Emplacando o nome de surpresa 

A primeira vez que a dobradinha entre Kaio Honório e Maurício para as próximas eleições se fez pública foi durante uma cerimônia simbólica de entrega da emenda no valor de R$ 6 milhões, realizada na Associação dos Aposentados de Itaúna. 

Na ocasião, Kaio Honório reuniu diversas autoridades municipais e regionais para a entrega de um “cheque simbólico”, em evento amplamente divulgado nas redes sociais. Entretanto, o que deveria ser uma solenidade institucional se transformou em um ato político, quando o vereador anunciou, de surpresa, sua pré-candidatura a deputado estadual, ao lado de Maurício do Vôlei — configurando ali a primeira aparição pública da “dobradinha” prevista para 2026. 
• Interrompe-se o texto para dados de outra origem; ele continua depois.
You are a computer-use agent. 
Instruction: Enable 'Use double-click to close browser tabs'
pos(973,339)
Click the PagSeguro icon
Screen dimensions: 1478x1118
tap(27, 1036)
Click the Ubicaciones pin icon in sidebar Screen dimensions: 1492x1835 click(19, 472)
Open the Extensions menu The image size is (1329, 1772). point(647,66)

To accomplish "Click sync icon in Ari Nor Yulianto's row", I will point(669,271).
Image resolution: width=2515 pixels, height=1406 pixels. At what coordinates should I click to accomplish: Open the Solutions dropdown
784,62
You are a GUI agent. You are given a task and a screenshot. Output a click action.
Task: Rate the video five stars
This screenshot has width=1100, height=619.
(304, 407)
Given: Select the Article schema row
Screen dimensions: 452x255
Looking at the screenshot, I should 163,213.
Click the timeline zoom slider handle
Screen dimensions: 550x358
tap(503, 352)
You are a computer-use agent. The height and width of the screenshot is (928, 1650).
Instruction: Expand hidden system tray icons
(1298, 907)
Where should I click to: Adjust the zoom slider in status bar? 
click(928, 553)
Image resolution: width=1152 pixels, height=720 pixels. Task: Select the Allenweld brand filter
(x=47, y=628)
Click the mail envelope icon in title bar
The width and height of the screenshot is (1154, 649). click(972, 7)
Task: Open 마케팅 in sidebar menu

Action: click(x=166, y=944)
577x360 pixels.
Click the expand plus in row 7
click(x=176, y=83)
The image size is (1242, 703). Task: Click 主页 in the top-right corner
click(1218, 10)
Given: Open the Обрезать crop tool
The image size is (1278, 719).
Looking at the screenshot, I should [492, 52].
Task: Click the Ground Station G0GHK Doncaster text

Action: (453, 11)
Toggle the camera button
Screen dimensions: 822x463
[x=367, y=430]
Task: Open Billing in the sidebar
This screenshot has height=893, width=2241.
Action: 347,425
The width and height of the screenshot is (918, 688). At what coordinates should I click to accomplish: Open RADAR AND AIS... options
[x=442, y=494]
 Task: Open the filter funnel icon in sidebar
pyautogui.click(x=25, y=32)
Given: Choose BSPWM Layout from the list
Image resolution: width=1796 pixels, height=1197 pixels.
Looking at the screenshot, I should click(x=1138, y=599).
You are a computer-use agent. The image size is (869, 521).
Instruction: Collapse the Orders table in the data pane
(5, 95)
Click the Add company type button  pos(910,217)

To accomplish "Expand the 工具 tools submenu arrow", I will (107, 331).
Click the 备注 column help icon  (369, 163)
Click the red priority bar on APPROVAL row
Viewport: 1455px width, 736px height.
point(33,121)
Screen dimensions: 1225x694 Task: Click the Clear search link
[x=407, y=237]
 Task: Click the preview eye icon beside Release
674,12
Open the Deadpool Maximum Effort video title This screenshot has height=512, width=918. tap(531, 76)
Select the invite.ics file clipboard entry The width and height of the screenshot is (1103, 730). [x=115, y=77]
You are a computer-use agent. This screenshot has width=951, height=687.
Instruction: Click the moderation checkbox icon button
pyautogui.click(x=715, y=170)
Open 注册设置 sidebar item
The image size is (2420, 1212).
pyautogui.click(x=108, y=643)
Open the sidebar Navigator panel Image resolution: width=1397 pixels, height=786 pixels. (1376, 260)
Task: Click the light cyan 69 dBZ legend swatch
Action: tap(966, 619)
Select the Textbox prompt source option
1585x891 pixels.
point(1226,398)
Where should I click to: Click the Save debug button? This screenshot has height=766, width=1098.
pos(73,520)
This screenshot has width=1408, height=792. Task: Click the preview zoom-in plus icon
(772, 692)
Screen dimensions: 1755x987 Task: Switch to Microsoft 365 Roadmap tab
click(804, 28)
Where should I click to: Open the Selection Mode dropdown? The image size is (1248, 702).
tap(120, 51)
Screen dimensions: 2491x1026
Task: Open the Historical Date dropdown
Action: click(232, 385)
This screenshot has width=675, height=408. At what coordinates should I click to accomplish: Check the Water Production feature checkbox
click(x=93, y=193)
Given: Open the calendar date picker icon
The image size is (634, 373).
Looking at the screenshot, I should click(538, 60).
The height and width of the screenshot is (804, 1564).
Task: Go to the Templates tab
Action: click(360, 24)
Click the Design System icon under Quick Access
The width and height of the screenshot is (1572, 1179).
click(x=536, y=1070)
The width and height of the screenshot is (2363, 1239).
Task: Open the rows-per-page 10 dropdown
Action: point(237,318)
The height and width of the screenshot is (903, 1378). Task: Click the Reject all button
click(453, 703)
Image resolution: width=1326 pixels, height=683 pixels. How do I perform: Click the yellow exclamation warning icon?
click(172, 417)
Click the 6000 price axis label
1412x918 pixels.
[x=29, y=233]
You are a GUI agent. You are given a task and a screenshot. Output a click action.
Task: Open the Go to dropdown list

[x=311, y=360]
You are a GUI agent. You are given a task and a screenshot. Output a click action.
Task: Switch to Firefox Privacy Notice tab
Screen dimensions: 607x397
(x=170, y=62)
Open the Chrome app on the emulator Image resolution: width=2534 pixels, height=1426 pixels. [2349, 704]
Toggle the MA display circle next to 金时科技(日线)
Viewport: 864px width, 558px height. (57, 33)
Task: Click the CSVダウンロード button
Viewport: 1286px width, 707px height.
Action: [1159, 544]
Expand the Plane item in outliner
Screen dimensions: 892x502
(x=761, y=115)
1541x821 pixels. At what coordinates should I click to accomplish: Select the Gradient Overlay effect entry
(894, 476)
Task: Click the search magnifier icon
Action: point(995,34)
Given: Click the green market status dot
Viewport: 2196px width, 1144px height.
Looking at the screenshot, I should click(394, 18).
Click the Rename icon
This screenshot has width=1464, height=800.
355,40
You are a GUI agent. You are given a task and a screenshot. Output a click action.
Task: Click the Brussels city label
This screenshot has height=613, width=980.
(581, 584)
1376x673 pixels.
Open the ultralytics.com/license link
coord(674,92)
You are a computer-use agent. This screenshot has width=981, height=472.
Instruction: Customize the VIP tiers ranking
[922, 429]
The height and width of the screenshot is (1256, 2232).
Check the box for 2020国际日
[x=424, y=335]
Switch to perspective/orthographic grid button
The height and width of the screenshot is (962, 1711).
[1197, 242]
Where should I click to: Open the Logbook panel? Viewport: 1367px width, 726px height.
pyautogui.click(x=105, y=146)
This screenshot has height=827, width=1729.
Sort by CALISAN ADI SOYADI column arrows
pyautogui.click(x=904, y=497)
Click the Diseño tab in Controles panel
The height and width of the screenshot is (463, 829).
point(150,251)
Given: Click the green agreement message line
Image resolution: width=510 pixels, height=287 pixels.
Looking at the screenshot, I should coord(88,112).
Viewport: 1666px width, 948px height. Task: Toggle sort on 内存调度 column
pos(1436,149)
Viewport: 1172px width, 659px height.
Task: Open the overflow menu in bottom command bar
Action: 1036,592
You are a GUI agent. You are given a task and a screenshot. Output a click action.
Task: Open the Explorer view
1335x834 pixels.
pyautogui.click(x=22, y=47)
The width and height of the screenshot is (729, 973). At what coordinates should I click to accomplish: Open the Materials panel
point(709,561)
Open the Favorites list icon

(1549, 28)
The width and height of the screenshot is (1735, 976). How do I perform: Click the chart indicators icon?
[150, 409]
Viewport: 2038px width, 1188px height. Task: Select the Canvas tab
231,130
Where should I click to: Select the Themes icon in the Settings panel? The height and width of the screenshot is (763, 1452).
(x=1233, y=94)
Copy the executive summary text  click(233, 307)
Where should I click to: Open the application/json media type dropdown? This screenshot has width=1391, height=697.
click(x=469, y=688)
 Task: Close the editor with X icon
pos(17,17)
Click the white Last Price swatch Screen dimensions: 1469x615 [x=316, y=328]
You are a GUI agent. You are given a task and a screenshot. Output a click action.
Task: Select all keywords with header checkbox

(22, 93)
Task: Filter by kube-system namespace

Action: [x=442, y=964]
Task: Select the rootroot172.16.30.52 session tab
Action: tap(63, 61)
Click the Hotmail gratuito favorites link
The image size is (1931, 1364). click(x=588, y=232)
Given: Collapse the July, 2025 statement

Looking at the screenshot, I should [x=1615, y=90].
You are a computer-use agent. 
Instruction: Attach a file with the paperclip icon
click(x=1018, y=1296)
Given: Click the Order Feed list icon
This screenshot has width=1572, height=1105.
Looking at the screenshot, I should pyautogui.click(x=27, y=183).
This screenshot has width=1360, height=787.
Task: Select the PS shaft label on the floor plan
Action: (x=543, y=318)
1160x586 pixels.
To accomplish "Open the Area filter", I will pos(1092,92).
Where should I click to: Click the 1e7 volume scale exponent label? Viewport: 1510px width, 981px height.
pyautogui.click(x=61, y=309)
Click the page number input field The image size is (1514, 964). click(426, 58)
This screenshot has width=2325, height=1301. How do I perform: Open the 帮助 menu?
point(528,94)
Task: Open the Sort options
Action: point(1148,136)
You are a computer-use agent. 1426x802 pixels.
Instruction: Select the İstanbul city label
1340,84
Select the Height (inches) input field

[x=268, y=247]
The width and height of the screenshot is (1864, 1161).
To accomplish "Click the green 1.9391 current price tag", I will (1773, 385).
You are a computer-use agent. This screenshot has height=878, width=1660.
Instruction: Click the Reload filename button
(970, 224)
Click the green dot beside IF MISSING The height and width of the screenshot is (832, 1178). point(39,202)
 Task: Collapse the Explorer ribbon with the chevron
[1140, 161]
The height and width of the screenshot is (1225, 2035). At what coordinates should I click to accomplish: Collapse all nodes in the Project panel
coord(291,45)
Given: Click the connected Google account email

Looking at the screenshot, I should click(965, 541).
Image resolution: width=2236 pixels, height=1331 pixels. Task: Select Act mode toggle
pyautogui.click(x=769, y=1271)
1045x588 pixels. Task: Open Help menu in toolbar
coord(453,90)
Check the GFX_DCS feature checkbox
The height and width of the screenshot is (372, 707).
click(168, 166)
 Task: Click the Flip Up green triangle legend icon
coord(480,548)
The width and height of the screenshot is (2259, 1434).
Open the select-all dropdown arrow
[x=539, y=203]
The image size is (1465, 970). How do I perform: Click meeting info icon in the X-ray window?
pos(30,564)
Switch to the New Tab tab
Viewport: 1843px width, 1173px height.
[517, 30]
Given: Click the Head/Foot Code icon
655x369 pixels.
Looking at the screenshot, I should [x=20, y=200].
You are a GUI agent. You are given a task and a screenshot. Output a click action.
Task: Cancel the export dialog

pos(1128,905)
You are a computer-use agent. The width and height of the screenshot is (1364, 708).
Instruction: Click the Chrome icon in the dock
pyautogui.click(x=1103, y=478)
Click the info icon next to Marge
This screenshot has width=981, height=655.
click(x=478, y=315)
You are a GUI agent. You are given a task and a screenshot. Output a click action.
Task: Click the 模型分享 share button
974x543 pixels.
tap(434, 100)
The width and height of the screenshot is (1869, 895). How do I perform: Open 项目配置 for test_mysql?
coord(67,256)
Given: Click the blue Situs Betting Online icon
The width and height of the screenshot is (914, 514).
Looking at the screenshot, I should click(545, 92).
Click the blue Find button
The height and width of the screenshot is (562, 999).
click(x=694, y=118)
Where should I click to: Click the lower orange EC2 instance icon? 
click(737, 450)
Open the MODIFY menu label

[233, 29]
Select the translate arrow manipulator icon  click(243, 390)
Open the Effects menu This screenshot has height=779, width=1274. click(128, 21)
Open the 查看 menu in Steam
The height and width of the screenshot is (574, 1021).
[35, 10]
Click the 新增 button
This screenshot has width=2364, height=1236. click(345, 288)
Nos bastidores, o clima foi de constrangimento. Muitas autoridades evitaram aparecer em fotos ou deixaram de repostar as imagens, temendo que a participação fosse interpretada como apoio político declarado a Kaio e Maurício. A iniciativa foi vista por parte do meio político como uma estratégia de autopromoção e captação antecipada de votos, já que o anúncio coincidiu com a chegada dos recursos — um ano antes do período eleitoral.